Open source software and its use by for-profit companies

Everyone is happy to use free, open source software these days, and for-profit companies are only too happy to join that bandwagon. After all, they’re supporting the open source movement — or are they?

If you’re not sure, there’s an easy litmus test: see how much they contribute to the open source movement.

  • Look at how much they donate to open source. Many companies will make token donations to open source organizations, but let’s face it, that money isn’t going to the developers themselves, it’s going to public relations and ads and the CEOs of those organizations. (Lest we forget, the CEO of Mozilla made $500K/year while the developers made nothing.)
  • Look at how much of their own code (written in-house) they give back to the open source community. If they don’t do much of either, there’s a pretty good chance they’re in it simply to profit off the backs of the many unpaid open source contributors.

After all, companies are more than happy to use free, open source software, since it means they have to do less development themselves, and they don’t have to pay anything at all for that software. But then they charge an arm and a leg for products developed using open-source software. They win, the original developers get screwed, and the customer pays through the nose for something that was free.

I find that sort of a business practice completely hypocritical. Building your business on the backs of malnourished, borderline-healthy geeks, coding their nights away, unpaid is unethical and exploitative. It harks right back to medieval times, when lords would get filthy rich at the expense of poor, overworked serfs. We were supposed to have evolved beyond that, but as it turns out, those sorts of practices haven’t been phased out, they’ve just been sublimated and adapted.

It gets even worse than that. Some companies aren’t content with just using free, open source software to fatten their pockets. They turn around and try to lock the products they’ve built on the free software, and to make it illegal for users of those products to change them. This is quasi-legal and reproachable, because it goes against the original GPL license of that software. You can’t modify open source software by lines of code here and there, and then call that software yours. It’s intellectual theft. This is why I support GPLv3, in spite of the fact that Stallman gives me the willies.

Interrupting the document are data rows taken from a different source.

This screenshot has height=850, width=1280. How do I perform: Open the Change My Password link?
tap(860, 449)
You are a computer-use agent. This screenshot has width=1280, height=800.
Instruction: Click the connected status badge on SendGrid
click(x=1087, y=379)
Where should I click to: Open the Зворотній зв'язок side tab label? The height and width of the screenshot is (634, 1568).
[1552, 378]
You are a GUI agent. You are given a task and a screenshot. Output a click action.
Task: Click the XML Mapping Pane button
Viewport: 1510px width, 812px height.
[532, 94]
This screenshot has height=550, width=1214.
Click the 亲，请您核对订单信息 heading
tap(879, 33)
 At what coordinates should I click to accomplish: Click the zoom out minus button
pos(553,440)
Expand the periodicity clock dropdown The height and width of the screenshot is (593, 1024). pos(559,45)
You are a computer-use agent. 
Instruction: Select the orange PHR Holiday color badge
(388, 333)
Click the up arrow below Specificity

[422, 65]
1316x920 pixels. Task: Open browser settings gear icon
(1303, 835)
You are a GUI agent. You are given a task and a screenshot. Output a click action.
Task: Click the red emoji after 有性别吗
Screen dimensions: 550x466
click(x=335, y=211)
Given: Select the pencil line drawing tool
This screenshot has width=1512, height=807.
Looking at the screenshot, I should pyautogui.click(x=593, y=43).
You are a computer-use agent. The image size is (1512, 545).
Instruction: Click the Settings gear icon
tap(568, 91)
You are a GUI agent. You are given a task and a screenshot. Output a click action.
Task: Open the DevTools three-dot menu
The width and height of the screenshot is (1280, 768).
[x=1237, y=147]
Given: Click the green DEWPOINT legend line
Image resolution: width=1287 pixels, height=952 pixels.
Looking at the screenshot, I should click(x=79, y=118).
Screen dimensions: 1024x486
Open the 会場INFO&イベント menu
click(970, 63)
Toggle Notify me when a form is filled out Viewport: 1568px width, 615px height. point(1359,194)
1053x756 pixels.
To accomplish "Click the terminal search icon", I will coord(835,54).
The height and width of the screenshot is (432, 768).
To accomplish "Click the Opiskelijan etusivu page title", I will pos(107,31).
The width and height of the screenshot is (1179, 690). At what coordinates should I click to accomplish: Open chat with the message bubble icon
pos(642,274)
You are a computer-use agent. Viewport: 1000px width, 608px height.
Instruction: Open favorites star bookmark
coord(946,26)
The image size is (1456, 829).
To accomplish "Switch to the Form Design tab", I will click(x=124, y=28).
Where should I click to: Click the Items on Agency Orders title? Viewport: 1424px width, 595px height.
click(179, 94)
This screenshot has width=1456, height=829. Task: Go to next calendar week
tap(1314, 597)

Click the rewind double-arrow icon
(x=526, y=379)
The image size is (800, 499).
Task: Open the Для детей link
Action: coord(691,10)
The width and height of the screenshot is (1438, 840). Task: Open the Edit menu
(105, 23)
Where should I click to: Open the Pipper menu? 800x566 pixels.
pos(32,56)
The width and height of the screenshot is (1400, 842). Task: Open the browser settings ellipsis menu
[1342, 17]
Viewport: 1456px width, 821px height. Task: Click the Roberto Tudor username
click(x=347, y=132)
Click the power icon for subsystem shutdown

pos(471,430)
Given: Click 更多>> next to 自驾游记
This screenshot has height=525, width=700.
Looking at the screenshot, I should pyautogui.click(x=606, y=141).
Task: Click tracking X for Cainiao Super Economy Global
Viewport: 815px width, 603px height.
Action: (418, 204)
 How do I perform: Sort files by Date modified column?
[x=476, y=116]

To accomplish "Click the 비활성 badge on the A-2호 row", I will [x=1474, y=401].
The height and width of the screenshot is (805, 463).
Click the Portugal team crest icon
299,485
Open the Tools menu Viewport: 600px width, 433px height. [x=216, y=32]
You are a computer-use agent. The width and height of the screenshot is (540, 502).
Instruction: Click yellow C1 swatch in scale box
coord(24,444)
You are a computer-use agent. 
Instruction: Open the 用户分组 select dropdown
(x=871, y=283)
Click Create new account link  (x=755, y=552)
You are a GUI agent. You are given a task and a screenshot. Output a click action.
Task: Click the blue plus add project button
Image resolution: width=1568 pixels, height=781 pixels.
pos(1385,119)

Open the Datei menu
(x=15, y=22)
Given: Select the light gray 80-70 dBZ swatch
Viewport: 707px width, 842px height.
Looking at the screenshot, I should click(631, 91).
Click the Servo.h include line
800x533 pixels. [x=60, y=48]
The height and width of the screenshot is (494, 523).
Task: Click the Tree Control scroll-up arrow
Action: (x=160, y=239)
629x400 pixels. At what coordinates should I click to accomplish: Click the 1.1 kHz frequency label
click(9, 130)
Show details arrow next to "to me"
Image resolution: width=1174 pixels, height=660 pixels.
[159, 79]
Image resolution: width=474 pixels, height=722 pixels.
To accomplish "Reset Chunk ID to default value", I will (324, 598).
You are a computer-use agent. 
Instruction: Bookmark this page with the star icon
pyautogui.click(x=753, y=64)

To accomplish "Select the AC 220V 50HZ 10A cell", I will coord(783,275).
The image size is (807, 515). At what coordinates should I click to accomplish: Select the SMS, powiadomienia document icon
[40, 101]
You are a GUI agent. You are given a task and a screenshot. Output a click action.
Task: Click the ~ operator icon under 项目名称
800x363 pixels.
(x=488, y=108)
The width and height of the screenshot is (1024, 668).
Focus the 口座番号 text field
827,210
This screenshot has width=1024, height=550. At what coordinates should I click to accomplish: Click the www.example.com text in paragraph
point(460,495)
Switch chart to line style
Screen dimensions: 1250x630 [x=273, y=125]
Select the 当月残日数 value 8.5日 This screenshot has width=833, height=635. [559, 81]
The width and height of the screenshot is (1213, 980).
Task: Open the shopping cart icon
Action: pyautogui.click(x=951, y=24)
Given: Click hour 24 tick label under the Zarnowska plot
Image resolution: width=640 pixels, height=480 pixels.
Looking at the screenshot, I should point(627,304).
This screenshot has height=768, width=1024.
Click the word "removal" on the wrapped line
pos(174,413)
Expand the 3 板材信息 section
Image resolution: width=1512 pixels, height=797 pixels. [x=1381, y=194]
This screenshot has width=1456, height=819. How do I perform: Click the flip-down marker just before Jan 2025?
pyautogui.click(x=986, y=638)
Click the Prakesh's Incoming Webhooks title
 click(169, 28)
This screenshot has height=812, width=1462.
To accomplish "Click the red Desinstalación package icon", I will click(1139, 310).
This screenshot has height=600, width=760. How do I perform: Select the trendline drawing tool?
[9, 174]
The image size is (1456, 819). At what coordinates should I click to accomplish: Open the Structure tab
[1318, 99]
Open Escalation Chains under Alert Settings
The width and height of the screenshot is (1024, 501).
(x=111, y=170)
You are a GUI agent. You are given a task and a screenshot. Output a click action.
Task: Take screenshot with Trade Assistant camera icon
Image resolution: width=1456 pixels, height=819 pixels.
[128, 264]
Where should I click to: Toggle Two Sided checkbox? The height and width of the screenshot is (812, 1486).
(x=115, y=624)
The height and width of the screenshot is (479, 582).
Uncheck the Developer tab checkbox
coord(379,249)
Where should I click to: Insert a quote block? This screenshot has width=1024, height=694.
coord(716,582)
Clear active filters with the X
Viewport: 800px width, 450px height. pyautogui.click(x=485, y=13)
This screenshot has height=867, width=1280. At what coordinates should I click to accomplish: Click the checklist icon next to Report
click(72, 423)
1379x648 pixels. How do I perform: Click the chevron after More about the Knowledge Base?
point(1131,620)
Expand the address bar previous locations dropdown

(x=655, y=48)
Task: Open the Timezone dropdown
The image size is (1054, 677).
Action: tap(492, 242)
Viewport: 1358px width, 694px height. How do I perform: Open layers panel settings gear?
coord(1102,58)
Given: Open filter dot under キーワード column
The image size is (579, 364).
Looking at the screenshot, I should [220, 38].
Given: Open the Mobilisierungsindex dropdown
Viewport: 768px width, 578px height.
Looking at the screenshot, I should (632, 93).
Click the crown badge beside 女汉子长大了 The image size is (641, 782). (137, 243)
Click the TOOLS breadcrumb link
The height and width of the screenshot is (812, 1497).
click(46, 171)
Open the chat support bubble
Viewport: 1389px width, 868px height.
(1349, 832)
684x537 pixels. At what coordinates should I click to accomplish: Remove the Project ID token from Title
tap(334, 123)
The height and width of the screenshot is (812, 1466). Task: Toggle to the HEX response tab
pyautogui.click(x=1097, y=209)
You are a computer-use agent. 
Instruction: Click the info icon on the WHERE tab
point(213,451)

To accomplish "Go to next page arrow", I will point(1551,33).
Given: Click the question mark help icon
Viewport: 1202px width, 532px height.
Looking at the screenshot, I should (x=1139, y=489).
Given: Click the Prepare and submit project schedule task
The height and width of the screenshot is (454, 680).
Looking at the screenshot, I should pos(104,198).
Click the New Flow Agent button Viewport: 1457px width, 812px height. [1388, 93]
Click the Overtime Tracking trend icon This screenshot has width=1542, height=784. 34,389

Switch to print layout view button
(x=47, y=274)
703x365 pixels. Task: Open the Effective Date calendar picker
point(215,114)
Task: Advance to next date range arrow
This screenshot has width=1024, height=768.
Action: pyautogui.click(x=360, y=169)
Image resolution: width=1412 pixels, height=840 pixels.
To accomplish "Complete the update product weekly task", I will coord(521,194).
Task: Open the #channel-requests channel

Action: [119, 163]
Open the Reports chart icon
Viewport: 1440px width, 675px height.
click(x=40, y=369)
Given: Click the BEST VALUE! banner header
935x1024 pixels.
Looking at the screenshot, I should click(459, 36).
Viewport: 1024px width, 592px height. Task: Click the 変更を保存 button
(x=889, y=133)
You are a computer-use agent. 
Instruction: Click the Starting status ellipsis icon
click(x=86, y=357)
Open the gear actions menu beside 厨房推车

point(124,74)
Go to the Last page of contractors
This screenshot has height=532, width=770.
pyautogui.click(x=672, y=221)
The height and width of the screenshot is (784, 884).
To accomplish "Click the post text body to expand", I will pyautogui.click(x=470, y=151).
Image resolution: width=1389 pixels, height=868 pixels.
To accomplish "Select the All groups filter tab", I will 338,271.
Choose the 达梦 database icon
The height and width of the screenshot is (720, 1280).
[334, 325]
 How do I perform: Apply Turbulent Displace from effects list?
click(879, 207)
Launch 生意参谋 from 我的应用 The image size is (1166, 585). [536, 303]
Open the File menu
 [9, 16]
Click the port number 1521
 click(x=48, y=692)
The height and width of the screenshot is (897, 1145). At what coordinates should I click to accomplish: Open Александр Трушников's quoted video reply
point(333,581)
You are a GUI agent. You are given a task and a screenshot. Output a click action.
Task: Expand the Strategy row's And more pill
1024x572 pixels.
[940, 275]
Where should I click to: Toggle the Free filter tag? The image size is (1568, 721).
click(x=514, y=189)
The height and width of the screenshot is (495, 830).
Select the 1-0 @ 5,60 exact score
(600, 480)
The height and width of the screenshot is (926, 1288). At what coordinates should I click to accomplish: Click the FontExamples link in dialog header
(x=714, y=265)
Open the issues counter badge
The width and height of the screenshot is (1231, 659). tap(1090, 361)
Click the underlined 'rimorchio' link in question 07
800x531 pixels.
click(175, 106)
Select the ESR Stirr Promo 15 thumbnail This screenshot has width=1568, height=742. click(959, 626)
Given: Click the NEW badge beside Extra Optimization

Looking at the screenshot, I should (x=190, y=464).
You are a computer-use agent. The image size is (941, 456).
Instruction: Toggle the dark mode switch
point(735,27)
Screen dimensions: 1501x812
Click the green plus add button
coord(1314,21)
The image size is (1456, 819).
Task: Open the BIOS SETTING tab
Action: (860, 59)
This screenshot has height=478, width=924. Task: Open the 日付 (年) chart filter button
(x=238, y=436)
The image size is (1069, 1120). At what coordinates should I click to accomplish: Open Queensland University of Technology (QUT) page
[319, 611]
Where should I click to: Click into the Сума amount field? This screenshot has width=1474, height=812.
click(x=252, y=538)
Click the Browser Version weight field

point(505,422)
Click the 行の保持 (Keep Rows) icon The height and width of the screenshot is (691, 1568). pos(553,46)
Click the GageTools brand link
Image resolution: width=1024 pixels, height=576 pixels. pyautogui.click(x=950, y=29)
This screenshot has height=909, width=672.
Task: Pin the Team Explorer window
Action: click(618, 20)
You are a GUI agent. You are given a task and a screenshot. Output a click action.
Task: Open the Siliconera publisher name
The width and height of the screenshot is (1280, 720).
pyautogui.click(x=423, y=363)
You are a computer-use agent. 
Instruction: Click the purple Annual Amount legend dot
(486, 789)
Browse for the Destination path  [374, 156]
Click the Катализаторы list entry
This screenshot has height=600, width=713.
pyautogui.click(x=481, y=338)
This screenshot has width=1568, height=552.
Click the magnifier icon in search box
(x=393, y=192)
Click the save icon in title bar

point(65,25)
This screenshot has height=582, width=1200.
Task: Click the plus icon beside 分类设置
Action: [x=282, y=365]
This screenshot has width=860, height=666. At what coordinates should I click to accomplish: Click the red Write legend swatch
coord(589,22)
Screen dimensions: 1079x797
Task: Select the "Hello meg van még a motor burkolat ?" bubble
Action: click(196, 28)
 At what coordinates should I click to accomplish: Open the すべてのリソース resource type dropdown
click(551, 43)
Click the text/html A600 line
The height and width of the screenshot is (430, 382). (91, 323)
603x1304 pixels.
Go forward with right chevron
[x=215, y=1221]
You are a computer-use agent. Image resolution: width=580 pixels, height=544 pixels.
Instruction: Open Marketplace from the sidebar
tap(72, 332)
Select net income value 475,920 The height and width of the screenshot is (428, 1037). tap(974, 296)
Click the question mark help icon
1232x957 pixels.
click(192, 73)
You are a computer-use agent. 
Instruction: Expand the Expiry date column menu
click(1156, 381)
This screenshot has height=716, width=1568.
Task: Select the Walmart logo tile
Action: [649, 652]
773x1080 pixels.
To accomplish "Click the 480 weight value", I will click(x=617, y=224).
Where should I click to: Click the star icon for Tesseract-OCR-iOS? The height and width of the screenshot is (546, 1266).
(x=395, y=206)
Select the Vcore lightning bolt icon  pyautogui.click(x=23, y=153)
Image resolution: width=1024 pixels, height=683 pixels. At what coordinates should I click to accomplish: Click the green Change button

Some developers would argue that they’re writing free software because they want to, and they don’t care if and when they get credit or if they get paid, or even if some ethically questionable company will use their code to make money. They say they’re only interested in writing free code. I say they’re devaluing their work, and when they’ll find themselves without a job, they’ll wish others placed more value on their code.

I don’t need to name specific companies. You just apply this simple litmus test to the big name (or small name) companies out there, and you’ll find them out soon enough.

In the end, a company’s real commitment to the open-source software philosophy can be measured by how much new, internally written code, it contributes back to the open source community.